I guess this is the legacy of celebrity politics, where people vote on their personal likes or dislikes of a candidate’s personality and how they make us feel. How else could our current Incompetent-In-Chief get where he is? Why else do people nurse irrational hatreds of Arnold or Hillary – or even think its appropriate to call them by their first names. Politicians, supposedly, are hired to advance policies. Yet too often, they are treated like movie stars, with fixed stories assigned to them. Once that story sticks, it’s almost impossible to change them.
I changed the radio station to XM’s Baseball channel, where they were airing their Fantasy Focus show, and the two ideas collided in my head: What if politics were like fantasy baseball?

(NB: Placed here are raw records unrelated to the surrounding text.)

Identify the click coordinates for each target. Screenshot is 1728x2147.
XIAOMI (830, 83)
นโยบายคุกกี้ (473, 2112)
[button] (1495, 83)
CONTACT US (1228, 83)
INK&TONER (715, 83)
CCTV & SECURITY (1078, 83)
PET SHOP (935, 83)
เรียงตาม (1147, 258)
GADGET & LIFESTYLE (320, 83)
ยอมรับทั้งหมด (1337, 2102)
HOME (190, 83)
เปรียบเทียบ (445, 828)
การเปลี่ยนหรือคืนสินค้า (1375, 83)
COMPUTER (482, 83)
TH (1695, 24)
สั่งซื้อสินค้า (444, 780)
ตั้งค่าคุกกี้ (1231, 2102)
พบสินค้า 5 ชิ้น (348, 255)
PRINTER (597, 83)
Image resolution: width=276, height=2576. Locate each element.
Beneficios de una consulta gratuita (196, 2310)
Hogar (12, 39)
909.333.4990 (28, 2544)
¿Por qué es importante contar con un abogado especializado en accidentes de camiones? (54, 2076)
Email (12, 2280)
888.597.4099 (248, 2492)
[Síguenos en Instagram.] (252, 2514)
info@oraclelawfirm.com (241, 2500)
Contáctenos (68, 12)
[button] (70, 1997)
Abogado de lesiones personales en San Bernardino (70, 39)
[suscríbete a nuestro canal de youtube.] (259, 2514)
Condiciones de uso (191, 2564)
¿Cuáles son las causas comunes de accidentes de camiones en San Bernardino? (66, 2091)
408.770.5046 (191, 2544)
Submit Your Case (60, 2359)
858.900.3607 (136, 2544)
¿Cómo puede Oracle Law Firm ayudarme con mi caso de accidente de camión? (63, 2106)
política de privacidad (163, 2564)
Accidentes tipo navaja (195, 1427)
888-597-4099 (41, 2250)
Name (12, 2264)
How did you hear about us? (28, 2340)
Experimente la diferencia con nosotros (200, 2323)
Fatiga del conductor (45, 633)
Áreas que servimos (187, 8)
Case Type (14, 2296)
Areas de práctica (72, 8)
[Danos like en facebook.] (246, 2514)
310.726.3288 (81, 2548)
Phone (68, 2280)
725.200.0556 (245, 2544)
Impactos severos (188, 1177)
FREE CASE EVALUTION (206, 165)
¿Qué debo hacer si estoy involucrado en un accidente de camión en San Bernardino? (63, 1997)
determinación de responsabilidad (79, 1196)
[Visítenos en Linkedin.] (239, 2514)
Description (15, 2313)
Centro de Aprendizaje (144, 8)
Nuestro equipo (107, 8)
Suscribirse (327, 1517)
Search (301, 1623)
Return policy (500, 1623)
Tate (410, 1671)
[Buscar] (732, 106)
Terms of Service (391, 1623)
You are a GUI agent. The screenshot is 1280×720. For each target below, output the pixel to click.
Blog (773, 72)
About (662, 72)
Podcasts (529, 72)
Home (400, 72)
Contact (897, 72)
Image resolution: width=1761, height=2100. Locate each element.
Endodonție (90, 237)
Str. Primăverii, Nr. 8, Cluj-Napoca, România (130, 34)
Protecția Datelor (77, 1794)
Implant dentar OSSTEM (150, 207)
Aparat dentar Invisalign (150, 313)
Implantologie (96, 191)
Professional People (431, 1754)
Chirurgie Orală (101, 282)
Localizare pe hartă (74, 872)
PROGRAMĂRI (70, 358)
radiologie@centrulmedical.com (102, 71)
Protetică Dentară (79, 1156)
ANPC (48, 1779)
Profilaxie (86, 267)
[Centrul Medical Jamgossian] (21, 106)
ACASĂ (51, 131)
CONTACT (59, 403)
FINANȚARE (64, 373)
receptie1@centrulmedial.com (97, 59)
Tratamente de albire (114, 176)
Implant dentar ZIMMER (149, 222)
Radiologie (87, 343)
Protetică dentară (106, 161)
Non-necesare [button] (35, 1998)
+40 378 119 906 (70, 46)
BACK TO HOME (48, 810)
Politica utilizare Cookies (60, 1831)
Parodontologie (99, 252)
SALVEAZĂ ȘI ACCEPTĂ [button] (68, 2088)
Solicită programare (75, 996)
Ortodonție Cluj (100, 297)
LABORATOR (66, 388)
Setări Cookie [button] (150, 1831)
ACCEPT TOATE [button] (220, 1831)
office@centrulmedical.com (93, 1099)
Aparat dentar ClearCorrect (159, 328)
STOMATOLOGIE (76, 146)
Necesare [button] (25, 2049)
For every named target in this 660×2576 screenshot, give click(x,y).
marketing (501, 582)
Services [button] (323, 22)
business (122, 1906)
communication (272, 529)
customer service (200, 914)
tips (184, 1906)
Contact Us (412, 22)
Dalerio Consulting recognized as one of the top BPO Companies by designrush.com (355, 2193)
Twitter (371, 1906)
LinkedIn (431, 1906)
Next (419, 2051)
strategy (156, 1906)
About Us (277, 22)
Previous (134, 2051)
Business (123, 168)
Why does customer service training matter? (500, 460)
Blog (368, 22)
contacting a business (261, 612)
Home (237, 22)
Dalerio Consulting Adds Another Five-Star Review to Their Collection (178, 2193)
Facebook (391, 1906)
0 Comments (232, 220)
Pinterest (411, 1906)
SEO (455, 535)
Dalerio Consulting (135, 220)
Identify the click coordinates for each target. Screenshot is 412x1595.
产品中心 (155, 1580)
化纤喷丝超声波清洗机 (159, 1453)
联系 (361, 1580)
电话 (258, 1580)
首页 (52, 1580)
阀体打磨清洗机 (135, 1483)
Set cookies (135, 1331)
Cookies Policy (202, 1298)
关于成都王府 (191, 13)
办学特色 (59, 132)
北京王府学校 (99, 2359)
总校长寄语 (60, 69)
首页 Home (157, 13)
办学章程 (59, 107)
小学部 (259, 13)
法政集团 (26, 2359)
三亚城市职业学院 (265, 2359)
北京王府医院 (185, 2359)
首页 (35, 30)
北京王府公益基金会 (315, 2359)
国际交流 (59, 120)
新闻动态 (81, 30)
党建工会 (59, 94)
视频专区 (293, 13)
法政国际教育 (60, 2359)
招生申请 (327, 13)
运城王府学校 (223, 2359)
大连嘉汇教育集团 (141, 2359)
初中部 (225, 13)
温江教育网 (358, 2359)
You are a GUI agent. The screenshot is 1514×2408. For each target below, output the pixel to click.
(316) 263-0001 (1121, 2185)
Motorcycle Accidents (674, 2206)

In fantasy baseball, an owner evaluates all of the potential players, and fields a team which balances who they think the best way towards victory would be. Players have talents that are relatively fixed – high averages, low stolen bases, propensity to strike out. And you never see a baseball player change their game to make fantasy owners happier.
What if our politicians ran on their – shocker – policy ideas? Voters could fill out a roster of representatives based on their policy positions. If you care the most about environmental policies, you add more of those people to your roster. Hawkish on defense – choose those folks. Aggregate the totals across the whole voting population, and the ones who get the most roster spots get into office. Every so often, voters get to add or drop people from their rosters. When a certain threshold is reached, politicians lose their spot, and get replaced by new people, who have a chance to try their policies out. If you have a roster of, say, 25 people, you get to apportion them according to which issues you feel are the most important. Choose 10 for environment, 2 for tax reform, 5 for defense spending, and 1 each for your other, lesser issues.
Not to mention, it might make each voter/owner more involved in their own government, needing to weigh several choices instead of just yes/no/who’s got the more expensive advertising.
This idea just popped in my head, and i’ve only scratched the surface of what it would look like. If you were designing a system like this, how would you put it together?